Kenya’s Equity Bank has received 2 billion shillings worth of new deposits in less than six months since it established a specialized branch in Nairobi to support local Chinese business, the company said on Monday.
The boost from the branch, benefiting from China’s push for more influence across Africa, helped drive a 17 percent rise in first half pretax profit for Kenya’s biggest bank by number of accounts to 9 billion shillings ($103 million).
“The Chinese are dominating the development of infrastructure in our country and they are creating SMEs (small and medium enterprises) to support the supply chain,” Chief Executive James Mwangi told Reuters.
“In just under six months of opening, it has built up a deposit base of over 2 billion shillings. That takes our traditional branches over 20 years to build,” Mwangi said.
The bank hired Chinese personnel to work at the new branch so that it could attract more business from Chinese firms and residents, who work in many areas of the economy, including building roads and retail, he said. The bank is offering letters of credit and bid bonds for Chinese businesses as part of a push on trade finance generally, helping raise non loan-related income to 36 percent of the total from 33 percent in the same period a year ago.
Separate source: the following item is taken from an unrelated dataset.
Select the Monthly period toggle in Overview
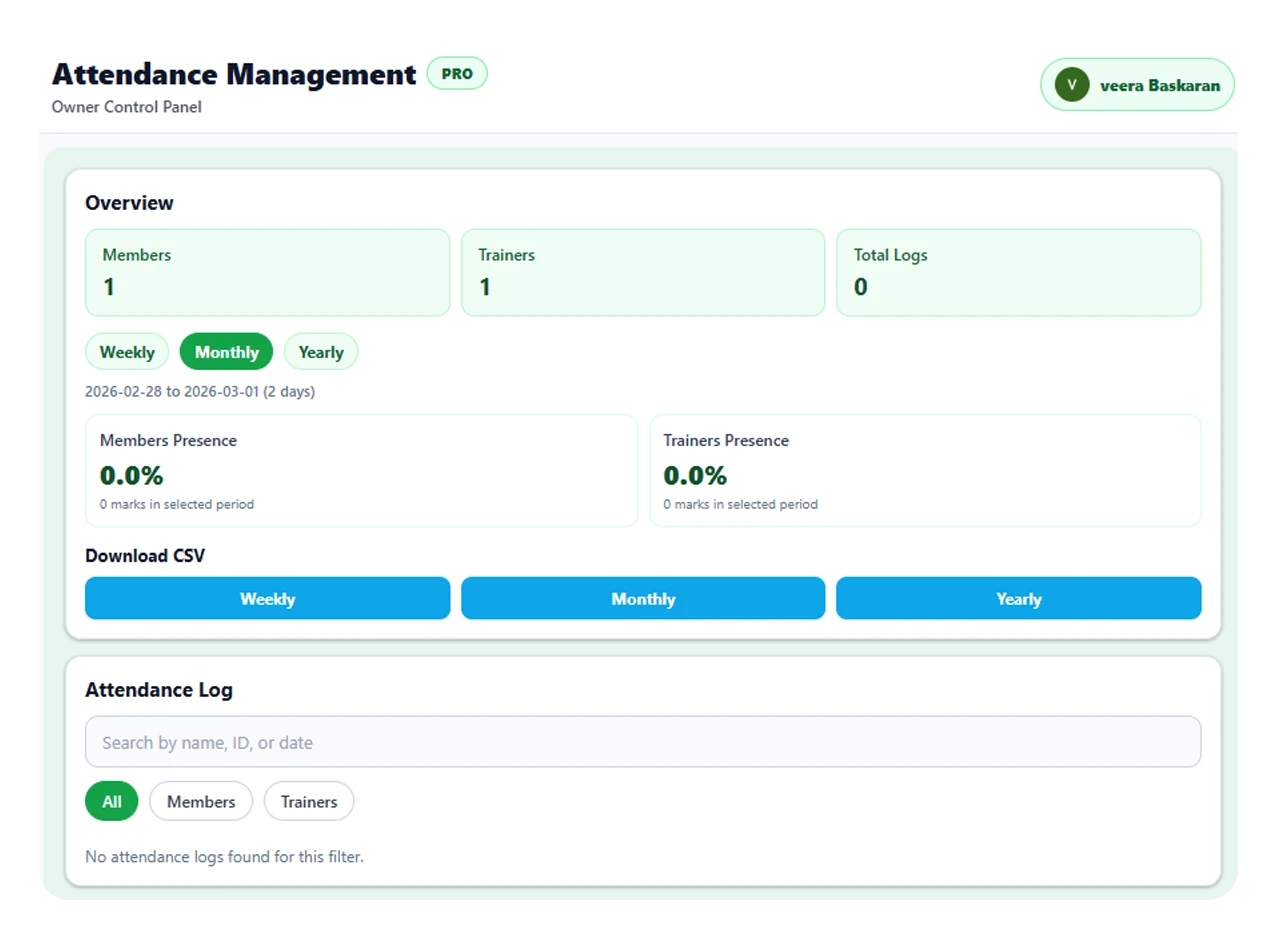This screenshot has width=1272, height=936. [226, 352]
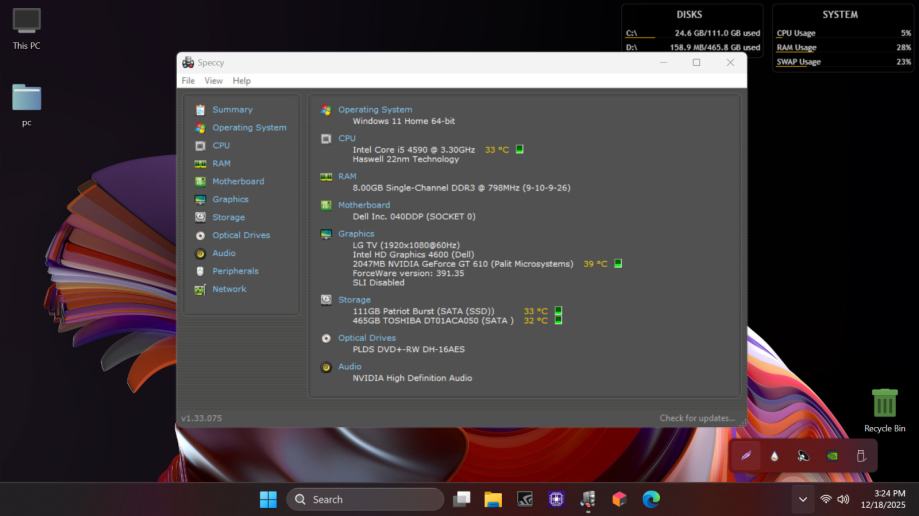Open Motherboard in the left sidebar

click(238, 182)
The share of Equity’s revenue from its loans business fell to 64 percent in the first half from 66 percent while its cost to income ratio dropped a percentage point to 49 percent.
“We have managed to reduce our fixed costs by shifting to what one would call low-cost delivery channels,” Mwangi said, citing its network of agents, who offer services away from the branch, and its mobile banking platform.
He said the bank expects to attain its profit growth target of 30 percent this year, as a slowdown in its regional markets of South Sudan, Uganda, Tanzania and Rwanda subsides. “We are on course. The second half is normally much more profitable,” said the chief executive.